子串子序列问题

最新推荐文章于 2024-07-24 12:50:47 发布

-柚子皮-

最新推荐文章于 2024-07-24 12:50:47 发布

阅读量6.8k

点赞数 1

分类专栏： OJ 文章标签： c++

本文链接：https://blog.csdn.net/pipisorry/article/details/39434403

版权

OJ 专栏收录该内容

15 篇文章 0 订阅

订阅专栏

http://blog.csdn.net/pipisorry/article/details/39434403

最长公共子序列

给定两个字符串 text1 和 text2，返回这两个字符串的最长公共子序列的长度。如果不存在公共子序列，返回 0 。

一个字符串的子序列是指这样一个新的字符串：它是由原字符串在不改变字符的相对顺序的情况下删除某些字符（也可以不删除任何字符）后组成的新字符串。

例如，"ace" 是 "abcde" 的子序列，但 "aec" 不是 "abcde" 的子序列。

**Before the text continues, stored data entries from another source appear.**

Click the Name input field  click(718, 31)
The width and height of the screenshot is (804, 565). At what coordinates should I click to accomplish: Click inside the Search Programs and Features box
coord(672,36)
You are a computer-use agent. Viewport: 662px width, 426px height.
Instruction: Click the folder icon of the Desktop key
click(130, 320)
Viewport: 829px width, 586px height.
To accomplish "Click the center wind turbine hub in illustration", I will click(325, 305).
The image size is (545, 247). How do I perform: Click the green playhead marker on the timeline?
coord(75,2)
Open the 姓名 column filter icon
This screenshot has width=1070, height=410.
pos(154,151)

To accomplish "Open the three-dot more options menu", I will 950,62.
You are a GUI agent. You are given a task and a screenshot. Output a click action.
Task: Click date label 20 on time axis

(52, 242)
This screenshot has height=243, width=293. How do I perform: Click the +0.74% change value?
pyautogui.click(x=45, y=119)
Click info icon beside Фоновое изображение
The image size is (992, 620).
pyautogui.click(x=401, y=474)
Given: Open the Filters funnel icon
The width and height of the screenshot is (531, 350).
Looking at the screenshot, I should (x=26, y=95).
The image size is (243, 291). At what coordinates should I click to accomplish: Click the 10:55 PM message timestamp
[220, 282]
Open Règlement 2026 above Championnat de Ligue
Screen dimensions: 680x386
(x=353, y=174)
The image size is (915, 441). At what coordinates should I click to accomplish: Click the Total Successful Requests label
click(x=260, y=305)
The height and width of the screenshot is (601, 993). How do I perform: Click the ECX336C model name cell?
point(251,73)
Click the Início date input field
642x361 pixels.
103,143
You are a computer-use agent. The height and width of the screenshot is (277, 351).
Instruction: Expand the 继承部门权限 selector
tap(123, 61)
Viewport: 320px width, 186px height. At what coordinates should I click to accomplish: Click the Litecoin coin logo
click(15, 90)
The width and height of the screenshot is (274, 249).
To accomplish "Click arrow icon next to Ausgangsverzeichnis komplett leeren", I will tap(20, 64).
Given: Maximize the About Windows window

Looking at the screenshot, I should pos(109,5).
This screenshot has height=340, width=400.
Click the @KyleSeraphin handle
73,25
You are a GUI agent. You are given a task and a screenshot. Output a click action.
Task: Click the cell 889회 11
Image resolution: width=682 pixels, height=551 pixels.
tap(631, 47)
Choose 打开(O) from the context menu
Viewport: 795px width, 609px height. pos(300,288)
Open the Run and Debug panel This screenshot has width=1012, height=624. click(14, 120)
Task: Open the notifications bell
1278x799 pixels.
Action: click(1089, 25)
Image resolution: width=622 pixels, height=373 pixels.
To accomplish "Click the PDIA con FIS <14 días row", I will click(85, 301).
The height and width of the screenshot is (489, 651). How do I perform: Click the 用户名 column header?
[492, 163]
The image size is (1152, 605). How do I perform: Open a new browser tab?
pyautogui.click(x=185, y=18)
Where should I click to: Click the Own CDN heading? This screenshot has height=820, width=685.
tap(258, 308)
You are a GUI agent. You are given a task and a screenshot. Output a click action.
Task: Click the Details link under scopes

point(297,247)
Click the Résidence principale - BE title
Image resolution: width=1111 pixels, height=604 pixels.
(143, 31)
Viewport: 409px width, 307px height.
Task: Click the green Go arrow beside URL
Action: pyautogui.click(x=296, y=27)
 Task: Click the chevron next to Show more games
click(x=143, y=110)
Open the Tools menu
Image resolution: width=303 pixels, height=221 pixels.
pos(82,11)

两个字符串的公共子序列是这两个字符串所共同拥有的子序列。

示例 1：

输入：text1 = "abcde", text2 = "ace"
输出：3
解释：最长公共子序列是 "ace" ，它的长度为 3 。

示例 2：

输入：text1 = "abc", text2 = "abc"
输出：3
解释：最长公共子序列是 "abc" ，它的长度为 3 。

示例 3：

输入：text1 = "abc", text2 = "def"
输出：0
解释：两个字符串没有公共子序列，返回 0 。

[力扣（LeetCode）最长公共子序列]

解法非常类似编辑距离[编辑距离Edit distance]

java

    /**
     * 两个字符串的最长公共子串长度
     */
    private static int lcs(String text1, String text2) {
        char[] chars1 = text1.toCharArray();
        char[] chars2 = text2.toCharArray();
        int[][] dp = new int[chars1.length + 1][chars2.length + 1];
        for (int i = 0; i < chars1.length; i++) {
            for (int j = 0; j < chars2.length; j++) {
                dp[i + 1][j + 1] = chars1[i] == chars2[j] ? dp[i][j] + 1 : Math.max(dp[i][j + 1], dp[i + 1][j]);
            }
        }
        return dp[chars1.length][chars2.length];
    }

python递归

def longestCommonSubsequence(self, text1: str, text2: str) -> int:
    len1 = len(text1)
    len2 = len(text2)
    his = dict()

    def lcs(text1, text2, i, j):
        if (i, j) in his:
            return his[(i, j)]
        if i >= len1:
            return 0
        if j >= len2:
            return 0
        if text1[i] == text2[j]:
            lcs0 = lcs(text1, text2, i + 1, j + 1) + 1
        else:
            lcs0 = max(lcs(text1, text2, i + 1, j), lcs(text1, text2, i, j + 1))
        his[(i, j)] = lcs0
        return lcs0

    return lcs(text1, text2, 0, 0)

python迭代

def longestCommonSubsequence(self, text1: str, text2: str) -> int:

    def lcs(text1, text2):
        len1 = len(text1)
        len2 = len(text2)
        lcs0 = [[0 for _ in range(len2 + 1)] for _ in range(len1 + 1)]
        for i in range(1, len1 + 1):
            for j in range(1, len2 + 1):
                if text1[i - 1] == text2[j - 1]:
                    lcs0[i][j] = lcs0[i - 1][j - 1] + 1
                else:
                    lcs0[i][j] = max(lcs0[i - 1][j], lcs0[i][j - 1], lcs0[i - 1][j - 1])
        return lcs0[len1][len2]

    return lcs(text1, text2)

Minimum Window Subsequence 最小窗口子序列

leetcode[https://leetcode-cn.com/problems/minimum-window-subsequence]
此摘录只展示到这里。